I’m going to try writing a short story on it. Nothing too long. Just about two thousand words, maybe. If I get confused, I can always go back to the typewriter until I’ve regained my confidence. Then I can try again.
14 February
I didn’t get confused. Now that the proof is in, I can talk about it. The short story went as smoothly as cream. I brought it in and they’ve taken it. No problem.
So I’ve finally started my new novel. I should have started it a month ago, but I had to make sure I could work my word processor first. Let’s hope it works. It’ll seem funny not having a pile of yellow sheets I can rifle through when I want to check something I said a hundre
d pages earlier, but I suppose I can learn how to check back on the discs.
19 February
The computer has a spelling correction component. That caught me by surprise because the representative hadn’t told me about it. At first, it let misspellings go and I just proofread each page as I turned it out. But then it began to mark off any word it was unfamiliar with, which was a little bothersome because my vocabulary is a large one and I have no objection to making up words. And, of course, any proper name I use is something it was unfamiliar with.

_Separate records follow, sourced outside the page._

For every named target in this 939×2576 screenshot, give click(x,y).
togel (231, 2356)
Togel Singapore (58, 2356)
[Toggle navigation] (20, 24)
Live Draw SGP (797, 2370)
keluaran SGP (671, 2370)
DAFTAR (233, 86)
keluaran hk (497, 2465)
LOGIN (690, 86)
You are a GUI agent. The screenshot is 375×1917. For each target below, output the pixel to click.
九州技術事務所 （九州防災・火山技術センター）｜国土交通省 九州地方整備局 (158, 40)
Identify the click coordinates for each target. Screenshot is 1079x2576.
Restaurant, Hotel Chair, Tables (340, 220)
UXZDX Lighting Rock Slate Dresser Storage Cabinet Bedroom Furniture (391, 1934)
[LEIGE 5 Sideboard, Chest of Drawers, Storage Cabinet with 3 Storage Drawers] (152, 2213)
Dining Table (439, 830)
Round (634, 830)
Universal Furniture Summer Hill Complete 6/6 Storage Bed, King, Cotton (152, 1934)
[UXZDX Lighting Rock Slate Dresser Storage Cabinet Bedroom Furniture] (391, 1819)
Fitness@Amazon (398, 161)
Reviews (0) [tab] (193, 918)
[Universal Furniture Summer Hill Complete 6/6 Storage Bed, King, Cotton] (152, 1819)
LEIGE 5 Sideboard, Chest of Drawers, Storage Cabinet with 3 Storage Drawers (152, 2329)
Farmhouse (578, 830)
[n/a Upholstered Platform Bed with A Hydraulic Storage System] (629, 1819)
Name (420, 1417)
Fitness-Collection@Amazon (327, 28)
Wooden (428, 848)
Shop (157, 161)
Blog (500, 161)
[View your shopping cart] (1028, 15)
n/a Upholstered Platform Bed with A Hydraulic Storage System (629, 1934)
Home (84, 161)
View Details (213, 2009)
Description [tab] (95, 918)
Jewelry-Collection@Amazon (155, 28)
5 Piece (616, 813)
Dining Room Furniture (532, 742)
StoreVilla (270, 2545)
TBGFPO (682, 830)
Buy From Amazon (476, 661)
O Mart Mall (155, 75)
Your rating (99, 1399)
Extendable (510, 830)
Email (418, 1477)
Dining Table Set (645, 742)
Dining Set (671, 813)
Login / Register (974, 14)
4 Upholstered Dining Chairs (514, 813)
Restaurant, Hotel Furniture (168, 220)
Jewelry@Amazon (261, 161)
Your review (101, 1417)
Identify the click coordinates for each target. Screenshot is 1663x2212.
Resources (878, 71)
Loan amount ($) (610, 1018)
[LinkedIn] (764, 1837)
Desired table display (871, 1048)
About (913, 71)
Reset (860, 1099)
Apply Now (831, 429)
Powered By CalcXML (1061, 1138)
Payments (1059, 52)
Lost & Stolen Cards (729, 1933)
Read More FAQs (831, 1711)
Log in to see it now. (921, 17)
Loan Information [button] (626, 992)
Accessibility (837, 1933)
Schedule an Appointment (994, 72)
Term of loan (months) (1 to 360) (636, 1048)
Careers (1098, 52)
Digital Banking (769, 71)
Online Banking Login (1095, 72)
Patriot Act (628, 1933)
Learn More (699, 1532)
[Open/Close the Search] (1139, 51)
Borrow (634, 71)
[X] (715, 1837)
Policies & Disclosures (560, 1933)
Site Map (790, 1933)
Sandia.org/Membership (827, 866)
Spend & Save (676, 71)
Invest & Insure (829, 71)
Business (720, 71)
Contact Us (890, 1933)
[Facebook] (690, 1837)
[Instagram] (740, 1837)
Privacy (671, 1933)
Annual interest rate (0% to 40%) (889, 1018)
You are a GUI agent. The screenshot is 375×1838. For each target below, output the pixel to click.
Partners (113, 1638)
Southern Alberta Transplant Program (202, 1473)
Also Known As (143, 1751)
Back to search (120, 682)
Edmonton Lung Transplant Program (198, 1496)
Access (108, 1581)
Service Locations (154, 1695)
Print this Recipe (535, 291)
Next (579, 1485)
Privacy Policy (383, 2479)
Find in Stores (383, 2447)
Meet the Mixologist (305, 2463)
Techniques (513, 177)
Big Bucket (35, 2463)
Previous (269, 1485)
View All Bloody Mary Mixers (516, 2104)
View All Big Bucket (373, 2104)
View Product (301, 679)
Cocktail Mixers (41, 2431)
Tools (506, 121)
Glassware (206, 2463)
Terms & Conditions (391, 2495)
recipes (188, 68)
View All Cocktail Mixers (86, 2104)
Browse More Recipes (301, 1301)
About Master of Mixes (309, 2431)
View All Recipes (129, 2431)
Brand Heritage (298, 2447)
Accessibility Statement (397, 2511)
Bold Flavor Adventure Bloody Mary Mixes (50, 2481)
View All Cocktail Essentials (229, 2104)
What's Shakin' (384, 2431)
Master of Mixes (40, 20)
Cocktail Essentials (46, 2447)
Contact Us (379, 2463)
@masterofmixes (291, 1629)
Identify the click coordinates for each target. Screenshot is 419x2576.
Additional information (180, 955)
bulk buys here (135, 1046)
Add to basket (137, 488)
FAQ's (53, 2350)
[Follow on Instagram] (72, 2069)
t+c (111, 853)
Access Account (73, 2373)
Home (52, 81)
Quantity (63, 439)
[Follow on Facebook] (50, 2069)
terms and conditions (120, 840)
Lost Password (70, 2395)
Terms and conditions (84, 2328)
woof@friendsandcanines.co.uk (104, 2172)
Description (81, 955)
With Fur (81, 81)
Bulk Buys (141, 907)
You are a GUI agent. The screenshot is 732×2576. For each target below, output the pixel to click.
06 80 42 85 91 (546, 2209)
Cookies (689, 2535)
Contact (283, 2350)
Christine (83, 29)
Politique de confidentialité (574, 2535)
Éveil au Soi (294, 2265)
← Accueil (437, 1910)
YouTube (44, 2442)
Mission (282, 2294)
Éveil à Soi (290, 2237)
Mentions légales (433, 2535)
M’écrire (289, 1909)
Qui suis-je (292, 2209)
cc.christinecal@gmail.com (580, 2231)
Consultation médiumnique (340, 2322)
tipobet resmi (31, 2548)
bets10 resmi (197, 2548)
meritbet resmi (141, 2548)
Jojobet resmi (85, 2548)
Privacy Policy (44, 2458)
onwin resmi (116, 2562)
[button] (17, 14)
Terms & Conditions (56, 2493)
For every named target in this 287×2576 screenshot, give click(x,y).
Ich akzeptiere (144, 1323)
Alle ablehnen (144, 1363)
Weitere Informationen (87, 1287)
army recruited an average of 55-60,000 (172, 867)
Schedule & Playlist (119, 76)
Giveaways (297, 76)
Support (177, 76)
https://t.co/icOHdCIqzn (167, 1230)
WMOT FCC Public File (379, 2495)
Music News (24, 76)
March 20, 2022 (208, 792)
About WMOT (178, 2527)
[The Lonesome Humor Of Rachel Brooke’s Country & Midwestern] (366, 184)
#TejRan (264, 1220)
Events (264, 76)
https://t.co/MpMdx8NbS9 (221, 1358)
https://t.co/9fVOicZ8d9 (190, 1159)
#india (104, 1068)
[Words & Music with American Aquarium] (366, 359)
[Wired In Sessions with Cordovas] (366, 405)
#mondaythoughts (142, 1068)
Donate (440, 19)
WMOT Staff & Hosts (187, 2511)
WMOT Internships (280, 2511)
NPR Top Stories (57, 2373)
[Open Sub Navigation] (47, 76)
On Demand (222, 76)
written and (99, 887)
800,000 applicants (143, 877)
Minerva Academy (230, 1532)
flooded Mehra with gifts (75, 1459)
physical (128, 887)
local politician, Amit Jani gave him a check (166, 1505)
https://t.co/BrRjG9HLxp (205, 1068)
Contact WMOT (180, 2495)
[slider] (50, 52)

I called the representative because it was annoying to have to be notified of all sorts of corrections that didn’t really have to be made.
The representative said, “Don’t let that bother you, Mr. Ivanov. If it questions a word that you want to remain as it is, just retype it exactly as it is and the computer will get the idea and not correct it the next time.”
That puzzled me. “Don’t I have to set up a dictionary for the machine? How will it know what’s right and what’s wrong?”
“That’s part of the fault-tolerance, Mr. Ivanov,” he said. “The machine already has a basic dictionary and it picks up new words as you use them. You will find that it will pick up false misspellings to a smaller and smaller degree. To tell you truthfully, Mr. Ivanov, you have a late model there and we’re not sure we know all its potentialities. Some of our researchers consider it fault-tolerant in that it can continue to work despite its own flaws, but fault-intolerant in that it won’t stand for flaws in those who use it. Please report to us if there’s anything puzzling. We would really like to know.”